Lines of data
------------

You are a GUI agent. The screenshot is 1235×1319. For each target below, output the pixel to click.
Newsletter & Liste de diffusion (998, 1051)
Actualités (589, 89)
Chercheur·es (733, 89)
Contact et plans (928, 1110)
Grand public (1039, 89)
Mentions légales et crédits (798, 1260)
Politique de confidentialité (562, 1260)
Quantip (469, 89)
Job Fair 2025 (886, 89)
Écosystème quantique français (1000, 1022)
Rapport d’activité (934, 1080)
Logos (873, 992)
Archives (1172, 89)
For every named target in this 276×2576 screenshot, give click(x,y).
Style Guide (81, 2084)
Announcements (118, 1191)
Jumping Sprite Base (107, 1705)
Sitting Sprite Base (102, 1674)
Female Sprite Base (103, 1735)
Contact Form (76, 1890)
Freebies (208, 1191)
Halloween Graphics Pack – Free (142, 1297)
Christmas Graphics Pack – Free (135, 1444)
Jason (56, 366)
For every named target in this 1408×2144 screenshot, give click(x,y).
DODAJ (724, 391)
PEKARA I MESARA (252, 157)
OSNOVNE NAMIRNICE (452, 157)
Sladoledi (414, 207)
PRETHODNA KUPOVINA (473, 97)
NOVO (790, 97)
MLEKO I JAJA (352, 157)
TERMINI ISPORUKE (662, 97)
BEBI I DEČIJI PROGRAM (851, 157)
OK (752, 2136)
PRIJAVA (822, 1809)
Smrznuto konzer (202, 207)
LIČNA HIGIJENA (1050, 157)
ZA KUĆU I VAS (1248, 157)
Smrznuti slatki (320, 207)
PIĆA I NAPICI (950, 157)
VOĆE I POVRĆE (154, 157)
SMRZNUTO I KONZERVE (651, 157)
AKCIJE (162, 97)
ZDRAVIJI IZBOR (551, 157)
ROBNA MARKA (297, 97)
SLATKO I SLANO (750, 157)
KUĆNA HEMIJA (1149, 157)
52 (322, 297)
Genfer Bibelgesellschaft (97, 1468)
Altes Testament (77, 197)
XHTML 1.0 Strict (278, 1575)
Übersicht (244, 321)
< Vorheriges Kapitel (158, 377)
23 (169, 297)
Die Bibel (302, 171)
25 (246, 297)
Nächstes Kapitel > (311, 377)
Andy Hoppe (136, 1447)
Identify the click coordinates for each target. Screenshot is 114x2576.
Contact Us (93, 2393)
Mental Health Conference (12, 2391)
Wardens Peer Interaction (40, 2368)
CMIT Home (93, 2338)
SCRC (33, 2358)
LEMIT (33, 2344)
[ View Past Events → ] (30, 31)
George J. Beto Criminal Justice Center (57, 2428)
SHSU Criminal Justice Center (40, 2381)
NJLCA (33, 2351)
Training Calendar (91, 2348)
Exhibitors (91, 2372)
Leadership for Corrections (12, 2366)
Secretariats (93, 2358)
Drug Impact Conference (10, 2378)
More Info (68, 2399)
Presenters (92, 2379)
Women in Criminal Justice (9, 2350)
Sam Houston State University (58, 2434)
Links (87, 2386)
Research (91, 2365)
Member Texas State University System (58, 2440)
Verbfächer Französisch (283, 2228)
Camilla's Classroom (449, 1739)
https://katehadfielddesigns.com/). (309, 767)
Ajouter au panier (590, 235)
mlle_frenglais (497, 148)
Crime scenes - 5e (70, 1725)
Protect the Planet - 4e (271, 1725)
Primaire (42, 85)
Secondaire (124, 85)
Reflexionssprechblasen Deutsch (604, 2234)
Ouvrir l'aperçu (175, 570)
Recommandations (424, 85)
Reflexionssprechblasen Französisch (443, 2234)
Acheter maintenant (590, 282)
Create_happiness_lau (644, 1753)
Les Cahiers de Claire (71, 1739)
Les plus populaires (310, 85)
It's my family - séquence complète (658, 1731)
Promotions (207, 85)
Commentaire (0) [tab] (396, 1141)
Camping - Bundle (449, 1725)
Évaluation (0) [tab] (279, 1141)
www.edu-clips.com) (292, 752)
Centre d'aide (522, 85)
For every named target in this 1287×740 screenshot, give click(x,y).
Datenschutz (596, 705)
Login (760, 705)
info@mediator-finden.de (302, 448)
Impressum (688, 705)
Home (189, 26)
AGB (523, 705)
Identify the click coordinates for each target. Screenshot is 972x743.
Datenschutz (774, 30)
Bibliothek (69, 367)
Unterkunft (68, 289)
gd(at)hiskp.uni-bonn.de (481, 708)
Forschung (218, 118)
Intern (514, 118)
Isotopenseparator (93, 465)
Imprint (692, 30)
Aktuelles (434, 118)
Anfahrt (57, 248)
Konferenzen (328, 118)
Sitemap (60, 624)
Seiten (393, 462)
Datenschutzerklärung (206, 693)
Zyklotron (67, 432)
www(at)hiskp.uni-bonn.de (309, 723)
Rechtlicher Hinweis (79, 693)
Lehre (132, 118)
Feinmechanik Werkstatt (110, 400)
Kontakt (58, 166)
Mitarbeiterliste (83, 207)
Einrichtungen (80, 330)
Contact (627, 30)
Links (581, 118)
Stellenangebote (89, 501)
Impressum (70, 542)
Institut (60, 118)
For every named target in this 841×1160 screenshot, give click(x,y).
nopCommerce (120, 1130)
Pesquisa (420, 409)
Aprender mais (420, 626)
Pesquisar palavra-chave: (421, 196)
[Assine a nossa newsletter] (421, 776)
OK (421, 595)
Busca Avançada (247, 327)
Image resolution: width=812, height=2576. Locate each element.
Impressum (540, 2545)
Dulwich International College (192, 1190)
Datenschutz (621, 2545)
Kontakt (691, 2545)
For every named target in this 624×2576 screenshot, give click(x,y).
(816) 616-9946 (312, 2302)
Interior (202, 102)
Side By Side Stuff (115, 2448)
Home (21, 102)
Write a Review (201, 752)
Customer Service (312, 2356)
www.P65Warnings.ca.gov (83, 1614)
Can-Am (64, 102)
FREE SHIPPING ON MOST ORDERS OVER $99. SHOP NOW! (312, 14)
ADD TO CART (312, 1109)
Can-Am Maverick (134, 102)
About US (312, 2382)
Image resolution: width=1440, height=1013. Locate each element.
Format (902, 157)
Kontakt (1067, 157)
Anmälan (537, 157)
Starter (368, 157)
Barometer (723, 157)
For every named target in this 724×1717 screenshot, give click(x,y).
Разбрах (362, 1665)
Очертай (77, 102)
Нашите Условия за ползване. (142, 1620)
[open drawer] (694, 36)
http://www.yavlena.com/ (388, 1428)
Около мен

------------

# What is required:
Change every "Customer Service" in the entries above to "Support" and reproduce them with nothing else altered.

# Response to this exercise:
You are a GUI agent. The screenshot is 1235×1319. For each target below, output the pixel to click.
Newsletter & Liste de diffusion (998, 1051)
Actualités (589, 89)
Chercheur·es (733, 89)
Contact et plans (928, 1110)
Grand public (1039, 89)
Mentions légales et crédits (798, 1260)
Politique de confidentialité (562, 1260)
Quantip (469, 89)
Job Fair 2025 (886, 89)
Écosystème quantique français (1000, 1022)
Rapport d’activité (934, 1080)
Logos (873, 992)
Archives (1172, 89)
For every named target in this 276×2576 screenshot, give click(x,y).
Style Guide (81, 2084)
Announcements (118, 1191)
Jumping Sprite Base (107, 1705)
Sitting Sprite Base (102, 1674)
Female Sprite Base (103, 1735)
Contact Form (76, 1890)
Freebies (208, 1191)
Halloween Graphics Pack – Free (142, 1297)
Christmas Graphics Pack – Free (135, 1444)
Jason (56, 366)
For every named target in this 1408×2144 screenshot, give click(x,y).
DODAJ (724, 391)
PEKARA I MESARA (252, 157)
OSNOVNE NAMIRNICE (452, 157)
Sladoledi (414, 207)
PRETHODNA KUPOVINA (473, 97)
NOVO (790, 97)
MLEKO I JAJA (352, 157)
TERMINI ISPORUKE (662, 97)
BEBI I DEČIJI PROGRAM (851, 157)
OK (752, 2136)
PRIJAVA (822, 1809)
Smrznuto konzer (202, 207)
LIČNA HIGIJENA (1050, 157)
ZA KUĆU I VAS (1248, 157)
Smrznuti slatki (320, 207)
PIĆA I NAPICI (950, 157)
VOĆE I POVRĆE (154, 157)
SMRZNUTO I KONZERVE (651, 157)
AKCIJE (162, 97)
ZDRAVIJI IZBOR (551, 157)
ROBNA MARKA (297, 97)
SLATKO I SLANO (750, 157)
KUĆNA HEMIJA (1149, 157)
52 (322, 297)
Genfer Bibelgesellschaft (97, 1468)
Altes Testament (77, 197)
XHTML 1.0 Strict (278, 1575)
Übersicht (244, 321)
< Vorheriges Kapitel (158, 377)
23 (169, 297)
Die Bibel (302, 171)
25 (246, 297)
Nächstes Kapitel > (311, 377)
Andy Hoppe (136, 1447)
Identify the click coordinates for each target. Screenshot is 114x2576.
Contact Us (93, 2393)
Mental Health Conference (12, 2391)
Wardens Peer Interaction (40, 2368)
CMIT Home (93, 2338)
SCRC (33, 2358)
LEMIT (33, 2344)
[ View Past Events → ] (30, 31)
George J. Beto Criminal Justice Center (57, 2428)
SHSU Criminal Justice Center (40, 2381)
NJLCA (33, 2351)
Training Calendar (91, 2348)
Exhibitors (91, 2372)
Leadership for Corrections (12, 2366)
Secretariats (93, 2358)
Drug Impact Conference (10, 2378)
More Info (68, 2399)
Presenters (92, 2379)
Women in Criminal Justice (9, 2350)
Sam Houston State University (58, 2434)
Links (87, 2386)
Research (91, 2365)
Member Texas State University System (58, 2440)
Verbfächer Französisch (283, 2228)
Camilla's Classroom (449, 1739)
https://katehadfielddesigns.com/). (309, 767)
Ajouter au panier (590, 235)
mlle_frenglais (497, 148)
Crime scenes - 5e (70, 1725)
Protect the Planet - 4e (271, 1725)
Primaire (42, 85)
Secondaire (124, 85)
Reflexionssprechblasen Deutsch (604, 2234)
Ouvrir l'aperçu (175, 570)
Recommandations (424, 85)
Reflexionssprechblasen Französisch (443, 2234)
Acheter maintenant (590, 282)
Create_happiness_lau (644, 1753)
Les Cahiers de Claire (71, 1739)
Les plus populaires (310, 85)
It's my family - séquence complète (658, 1731)
Promotions (207, 85)
Commentaire (0) [tab] (396, 1141)
Camping - Bundle (449, 1725)
Évaluation (0) [tab] (279, 1141)
www.edu-clips.com) (292, 752)
Centre d'aide (522, 85)
For every named target in this 1287×740 screenshot, give click(x,y).
Datenschutz (596, 705)
Login (760, 705)
info@mediator-finden.de (302, 448)
Impressum (688, 705)
Home (189, 26)
AGB (523, 705)
Identify the click coordinates for each target. Screenshot is 972x743.
Datenschutz (774, 30)
Bibliothek (69, 367)
Unterkunft (68, 289)
gd(at)hiskp.uni-bonn.de (481, 708)
Forschung (218, 118)
Intern (514, 118)
Isotopenseparator (93, 465)
Imprint (692, 30)
Aktuelles (434, 118)
Anfahrt (57, 248)
Konferenzen (328, 118)
Sitemap (60, 624)
Seiten (393, 462)
Datenschutzerklärung (206, 693)
Zyklotron (67, 432)
www(at)hiskp.uni-bonn.de (309, 723)
Rechtlicher Hinweis (79, 693)
Lehre (132, 118)
Feinmechanik Werkstatt (110, 400)
Kontakt (58, 166)
Mitarbeiterliste (83, 207)
Einrichtungen (80, 330)
Contact (627, 30)
Links (581, 118)
Stellenangebote (89, 501)
Impressum (70, 542)
Institut (60, 118)
For every named target in this 841×1160 screenshot, give click(x,y).
nopCommerce (120, 1130)
Pesquisa (420, 409)
Aprender mais (420, 626)
Pesquisar palavra-chave: (421, 196)
[Assine a nossa newsletter] (421, 776)
OK (421, 595)
Busca Avançada (247, 327)
Image resolution: width=812, height=2576. Locate each element.
Impressum (540, 2545)
Dulwich International College (192, 1190)
Datenschutz (621, 2545)
Kontakt (691, 2545)
For every named target in this 624×2576 screenshot, give click(x,y).
(816) 616-9946 (312, 2302)
Interior (202, 102)
Side By Side Stuff (115, 2448)
Home (21, 102)
Write a Review (201, 752)
Support (312, 2356)
www.P65Warnings.ca.gov (83, 1614)
Can-Am (64, 102)
FREE SHIPPING ON MOST ORDERS OVER $99. SHOP NOW! (312, 14)
ADD TO CART (312, 1109)
Can-Am Maverick (134, 102)
About US (312, 2382)
Image resolution: width=1440, height=1013. Locate each element.
Format (902, 157)
Kontakt (1067, 157)
Anmälan (537, 157)
Starter (368, 157)
Barometer (723, 157)
For every named target in this 724×1717 screenshot, give click(x,y).
Разбрах (362, 1665)
Очертай (77, 102)
Нашите Условия за ползване. (142, 1620)
[open drawer] (694, 36)
http://www.yavlena.com/ (388, 1428)
Около мен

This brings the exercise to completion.